*Task to complete*.
From the entries below, return only the lines starting at the one that contains "Given: Go to セキュリティ in the sidebar" and ending at the one that contains "The image size is (1024, 532).", exactly as they stand.

*Entries supplied*.
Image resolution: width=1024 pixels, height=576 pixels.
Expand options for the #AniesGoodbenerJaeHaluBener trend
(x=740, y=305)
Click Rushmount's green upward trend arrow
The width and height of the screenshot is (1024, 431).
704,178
--
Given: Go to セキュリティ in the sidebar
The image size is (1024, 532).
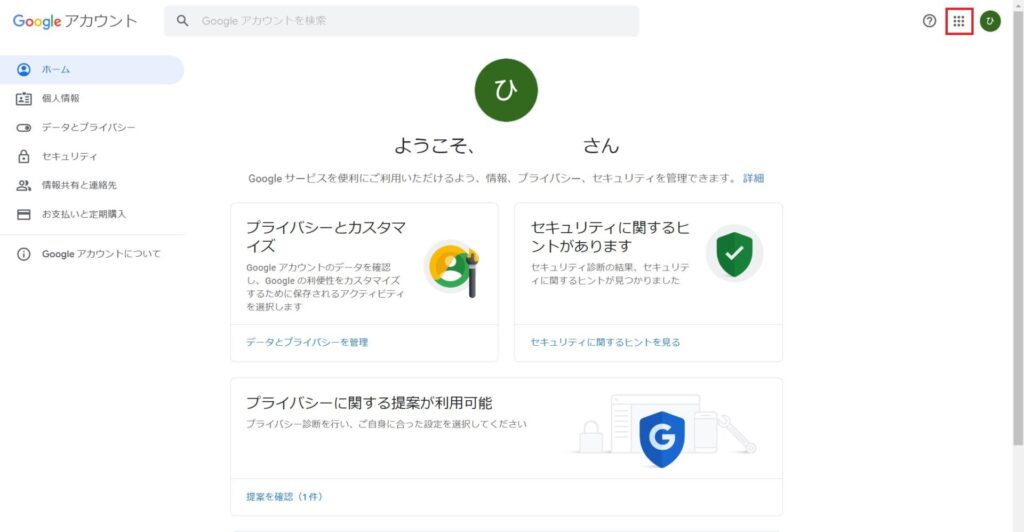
* * *
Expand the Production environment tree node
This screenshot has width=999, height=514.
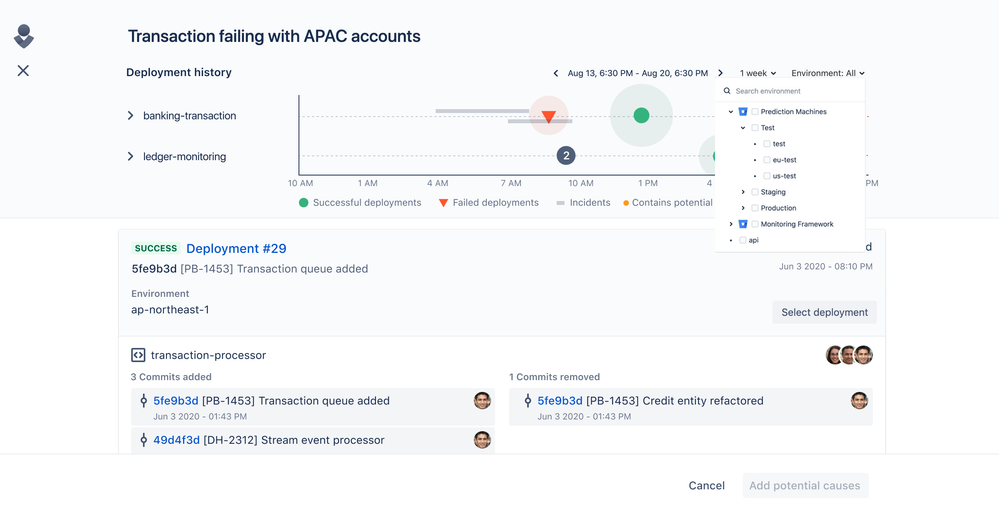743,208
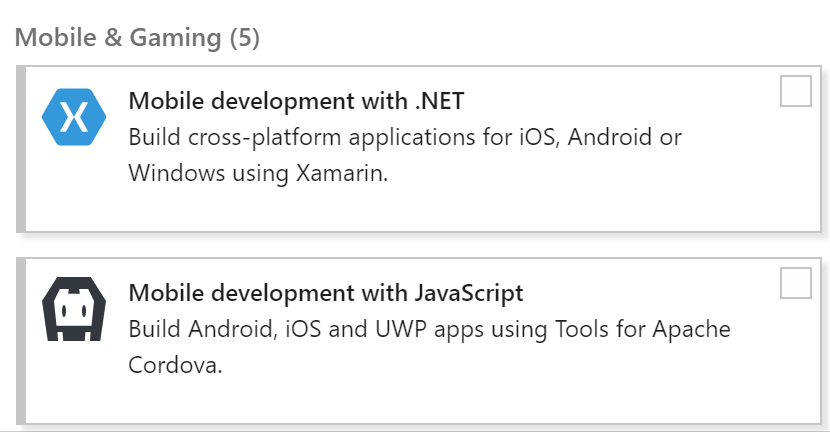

*Answer to this exercise*.
Given: Go to セキュリティ in the sidebar
The image size is (1024, 532).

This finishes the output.